プレゼンは緊張したほうがいい、人前で話すのに恐怖を感じるのは当然だ
<欧米のプレゼンの名手たちも、緊張はする。自然なことだし、緊張はプラスに働きうるのだと、5000回以上のプレゼン経験を持つ米ノースウェスタン大学のティム・カルキンス教授は言う>
米ノースウェスタン大学ケロッグ経営大学院のティム・カルキンス教授が、専門のマーケティング戦略ではなく、プレゼンの本を書いてアメリカでベストセラーとなっている。優秀な教え子たちがプレゼンで失敗していることを憂いたのが執筆の動機だったという。
カルキンス教授が8歳で行った初めてのプレゼン「ニワトリをどう洗うか?」から始まる本書は、相手(聞き手)の見定め方からストーリー・構成、データの使い方、そもそもプレゼンをする必要があるのか否かということまで、プレゼンを成功させるためのコツを詳しく解説したもの。
「プレゼンに秘訣などない。必要なスキルはシンプルで、成功へのカギもはっきりしている。問題点は簡単に特定、修正ができる」と、5000回以上のプレゼンをこなしてきたカルキンス教授は言う。
その邦訳『ニワトリをどう洗うか? 実践・最強のプレゼンテーション理論』(CCCメディアハウス)から、ここでは自信をもってプレゼンする方法を抜粋する。
プレゼンに苦手意識を持つ理由として、「緊張」を挙げる人は多いかもしれない。だが心配はいらない。本書によれば「緊張したほうがいい」のだ。
※カルキンス少年の「ニワトリ」プレゼンについては、本書からの抜粋第1回:名門MBAケロッグの名物教授、初めてのプレゼンは「ニワトリの洗い方」だったを参照。
ほとんどの人はプレゼンで緊張するが、実は緊張するべきなのだ。
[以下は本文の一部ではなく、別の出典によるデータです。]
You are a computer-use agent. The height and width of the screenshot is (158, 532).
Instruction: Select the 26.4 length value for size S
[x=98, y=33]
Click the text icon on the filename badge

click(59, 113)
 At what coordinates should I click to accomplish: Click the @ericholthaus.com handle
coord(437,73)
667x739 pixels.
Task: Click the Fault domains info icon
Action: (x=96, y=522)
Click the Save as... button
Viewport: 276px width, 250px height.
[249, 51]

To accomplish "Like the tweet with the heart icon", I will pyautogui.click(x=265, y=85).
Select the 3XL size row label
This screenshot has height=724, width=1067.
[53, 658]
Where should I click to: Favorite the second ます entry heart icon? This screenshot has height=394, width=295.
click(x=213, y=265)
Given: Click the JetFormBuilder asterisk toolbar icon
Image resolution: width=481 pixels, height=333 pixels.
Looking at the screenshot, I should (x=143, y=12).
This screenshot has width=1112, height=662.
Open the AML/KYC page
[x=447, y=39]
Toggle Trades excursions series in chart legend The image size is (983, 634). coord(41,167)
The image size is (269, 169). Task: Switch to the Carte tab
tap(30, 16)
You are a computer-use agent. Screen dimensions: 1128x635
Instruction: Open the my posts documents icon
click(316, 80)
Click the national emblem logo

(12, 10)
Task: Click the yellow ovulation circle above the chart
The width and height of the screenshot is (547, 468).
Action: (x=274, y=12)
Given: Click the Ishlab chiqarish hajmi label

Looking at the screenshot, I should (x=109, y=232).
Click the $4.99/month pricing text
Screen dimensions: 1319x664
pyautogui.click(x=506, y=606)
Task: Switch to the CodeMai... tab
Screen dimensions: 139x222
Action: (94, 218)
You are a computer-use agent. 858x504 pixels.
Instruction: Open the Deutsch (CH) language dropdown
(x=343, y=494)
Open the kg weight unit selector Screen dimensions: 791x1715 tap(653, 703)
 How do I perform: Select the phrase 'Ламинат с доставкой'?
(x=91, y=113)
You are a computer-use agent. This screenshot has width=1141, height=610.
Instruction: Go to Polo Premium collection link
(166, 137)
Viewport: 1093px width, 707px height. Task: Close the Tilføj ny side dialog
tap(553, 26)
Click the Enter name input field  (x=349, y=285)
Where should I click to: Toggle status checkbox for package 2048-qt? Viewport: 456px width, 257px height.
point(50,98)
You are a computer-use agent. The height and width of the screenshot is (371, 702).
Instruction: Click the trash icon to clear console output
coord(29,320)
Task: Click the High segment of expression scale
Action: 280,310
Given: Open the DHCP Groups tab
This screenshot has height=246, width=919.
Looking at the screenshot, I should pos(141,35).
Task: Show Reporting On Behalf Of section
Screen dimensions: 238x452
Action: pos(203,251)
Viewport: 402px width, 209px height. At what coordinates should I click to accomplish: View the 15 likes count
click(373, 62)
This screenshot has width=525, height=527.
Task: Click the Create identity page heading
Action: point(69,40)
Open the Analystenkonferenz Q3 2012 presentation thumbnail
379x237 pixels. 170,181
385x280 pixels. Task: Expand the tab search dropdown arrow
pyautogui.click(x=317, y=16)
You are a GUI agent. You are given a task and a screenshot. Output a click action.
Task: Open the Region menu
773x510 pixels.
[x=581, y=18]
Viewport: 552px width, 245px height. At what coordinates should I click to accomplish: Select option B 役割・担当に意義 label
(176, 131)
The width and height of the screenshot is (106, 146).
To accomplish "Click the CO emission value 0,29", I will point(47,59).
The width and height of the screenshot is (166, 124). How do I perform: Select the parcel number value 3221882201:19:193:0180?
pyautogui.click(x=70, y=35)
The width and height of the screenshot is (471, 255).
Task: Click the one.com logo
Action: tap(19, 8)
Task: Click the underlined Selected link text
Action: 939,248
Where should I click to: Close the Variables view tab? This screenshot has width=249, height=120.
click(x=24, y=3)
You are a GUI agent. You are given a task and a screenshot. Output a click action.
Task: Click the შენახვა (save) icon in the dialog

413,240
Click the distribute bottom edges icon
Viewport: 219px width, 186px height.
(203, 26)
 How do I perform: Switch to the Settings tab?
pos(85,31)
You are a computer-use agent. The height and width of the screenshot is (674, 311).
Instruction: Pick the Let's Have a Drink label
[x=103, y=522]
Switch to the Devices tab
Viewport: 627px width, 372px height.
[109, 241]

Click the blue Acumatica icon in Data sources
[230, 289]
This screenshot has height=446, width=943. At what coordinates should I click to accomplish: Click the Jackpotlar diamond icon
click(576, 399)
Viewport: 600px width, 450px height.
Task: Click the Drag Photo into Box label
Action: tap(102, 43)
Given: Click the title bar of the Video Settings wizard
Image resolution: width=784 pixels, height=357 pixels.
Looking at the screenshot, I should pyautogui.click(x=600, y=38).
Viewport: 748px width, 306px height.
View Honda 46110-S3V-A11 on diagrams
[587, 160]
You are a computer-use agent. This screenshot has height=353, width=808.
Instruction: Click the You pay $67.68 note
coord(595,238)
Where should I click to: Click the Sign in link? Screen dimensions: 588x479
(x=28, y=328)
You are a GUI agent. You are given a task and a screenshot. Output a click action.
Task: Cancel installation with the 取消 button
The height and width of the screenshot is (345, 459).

大勢の人の前に立つのは平然とできることではない。全員の視線があなたに向けられる。これでうまくできるのかとプレッシャーがかかる。「ほとんどの恐怖症と異なり、人前で話すのを恐れるのは至極当然のことだ」と、ルーシー・ケラウェイは言っている。
経営コンサルタントで講演家のスコット・バークンは、プレゼンで緊張を感じることは人間の性質と深い関係があると指摘している。
「私たちの脳は、隠れる場所がないオープンな空間で武器を持たず、たくさんの目が自分を見つめるなかで独り立つことに、恐怖を感じるようにできている」
私は20年間、ビジネススクールで講義をしている。合計で4000回以上、授業をしている。これだけ長い時間を教室で過ごしていながら、いまだに授業の前には緊張する。
まず、緊張するのは自然なことだとわきまえることだ。緊張しないでプレゼンをしようなどと思ってはいけない。広告代理店の経営トップであるキャリー・レムコウィッツは、「緊張するな!」と言うのは世界一ひどいアドバイスかもしれないと言っている。